EXERCISE REQUIREMENTS: Your task is to write out the complete listing exactly as it is shown.

INPUT MATERIAL:

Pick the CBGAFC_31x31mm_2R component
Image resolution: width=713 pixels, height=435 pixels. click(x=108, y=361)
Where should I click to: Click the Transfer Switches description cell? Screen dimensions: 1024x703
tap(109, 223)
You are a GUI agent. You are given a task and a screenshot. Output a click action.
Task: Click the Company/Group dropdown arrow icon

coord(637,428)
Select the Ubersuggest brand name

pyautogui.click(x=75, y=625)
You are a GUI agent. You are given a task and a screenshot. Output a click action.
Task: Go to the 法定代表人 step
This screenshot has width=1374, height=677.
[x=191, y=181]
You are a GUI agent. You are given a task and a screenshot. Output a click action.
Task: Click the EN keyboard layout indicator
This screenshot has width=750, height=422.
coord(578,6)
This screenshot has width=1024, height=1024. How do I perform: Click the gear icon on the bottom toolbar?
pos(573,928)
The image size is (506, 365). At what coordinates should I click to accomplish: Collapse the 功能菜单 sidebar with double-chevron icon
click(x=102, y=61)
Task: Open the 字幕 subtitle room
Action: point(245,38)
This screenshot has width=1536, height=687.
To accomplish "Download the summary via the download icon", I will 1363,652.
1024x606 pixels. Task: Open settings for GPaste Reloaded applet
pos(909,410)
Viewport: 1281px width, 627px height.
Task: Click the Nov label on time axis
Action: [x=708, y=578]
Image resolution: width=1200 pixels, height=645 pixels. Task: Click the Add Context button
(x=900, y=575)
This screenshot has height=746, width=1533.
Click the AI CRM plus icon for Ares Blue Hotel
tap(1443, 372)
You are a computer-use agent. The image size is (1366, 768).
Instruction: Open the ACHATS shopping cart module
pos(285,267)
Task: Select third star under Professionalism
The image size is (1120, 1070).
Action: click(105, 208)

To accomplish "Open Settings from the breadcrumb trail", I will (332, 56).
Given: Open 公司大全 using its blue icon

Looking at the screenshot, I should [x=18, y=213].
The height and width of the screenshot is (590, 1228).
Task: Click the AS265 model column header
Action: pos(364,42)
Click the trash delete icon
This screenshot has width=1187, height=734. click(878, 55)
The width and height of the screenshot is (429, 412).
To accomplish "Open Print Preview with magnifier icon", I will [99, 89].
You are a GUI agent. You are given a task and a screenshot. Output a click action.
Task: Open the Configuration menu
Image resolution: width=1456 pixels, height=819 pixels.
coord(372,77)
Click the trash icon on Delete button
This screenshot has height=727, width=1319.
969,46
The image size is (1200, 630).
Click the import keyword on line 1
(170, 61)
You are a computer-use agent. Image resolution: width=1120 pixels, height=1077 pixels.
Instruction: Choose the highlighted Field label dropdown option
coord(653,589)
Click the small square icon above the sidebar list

ANSWER TO THIS TASK:
Pick the CBGAFC_31x31mm_2R component
Image resolution: width=713 pixels, height=435 pixels. click(x=108, y=361)
Where should I click to: Click the Transfer Switches description cell? Screen dimensions: 1024x703
tap(109, 223)
You are a GUI agent. You are given a task and a screenshot. Output a click action.
Task: Click the Company/Group dropdown arrow icon

coord(637,428)
Select the Ubersuggest brand name

pyautogui.click(x=75, y=625)
You are a GUI agent. You are given a task and a screenshot. Output a click action.
Task: Go to the 法定代表人 step
This screenshot has width=1374, height=677.
[x=191, y=181]
You are a GUI agent. You are given a task and a screenshot. Output a click action.
Task: Click the EN keyboard layout indicator
This screenshot has width=750, height=422.
coord(578,6)
This screenshot has width=1024, height=1024. How do I perform: Click the gear icon on the bottom toolbar?
pos(573,928)
The image size is (506, 365). At what coordinates should I click to accomplish: Collapse the 功能菜单 sidebar with double-chevron icon
click(x=102, y=61)
Task: Open the 字幕 subtitle room
Action: point(245,38)
This screenshot has width=1536, height=687.
To accomplish "Download the summary via the download icon", I will 1363,652.
1024x606 pixels. Task: Open settings for GPaste Reloaded applet
pos(909,410)
Viewport: 1281px width, 627px height.
Task: Click the Nov label on time axis
Action: [x=708, y=578]
Image resolution: width=1200 pixels, height=645 pixels. Task: Click the Add Context button
(x=900, y=575)
This screenshot has height=746, width=1533.
Click the AI CRM plus icon for Ares Blue Hotel
tap(1443, 372)
You are a computer-use agent. The image size is (1366, 768).
Instruction: Open the ACHATS shopping cart module
pos(285,267)
Task: Select third star under Professionalism
The image size is (1120, 1070).
Action: click(105, 208)

To accomplish "Open Settings from the breadcrumb trail", I will (332, 56).
Given: Open 公司大全 using its blue icon

Looking at the screenshot, I should [x=18, y=213].
The height and width of the screenshot is (590, 1228).
Task: Click the AS265 model column header
Action: pos(364,42)
Click the trash delete icon
This screenshot has width=1187, height=734. click(878, 55)
The width and height of the screenshot is (429, 412).
To accomplish "Open Print Preview with magnifier icon", I will [99, 89].
You are a GUI agent. You are given a task and a screenshot. Output a click action.
Task: Open the Configuration menu
Image resolution: width=1456 pixels, height=819 pixels.
coord(372,77)
Click the trash icon on Delete button
This screenshot has height=727, width=1319.
969,46
The image size is (1200, 630).
Click the import keyword on line 1
(170, 61)
You are a computer-use agent. Image resolution: width=1120 pixels, height=1077 pixels.
Instruction: Choose the highlighted Field label dropdown option
coord(653,589)
Click the small square icon above the sidebar list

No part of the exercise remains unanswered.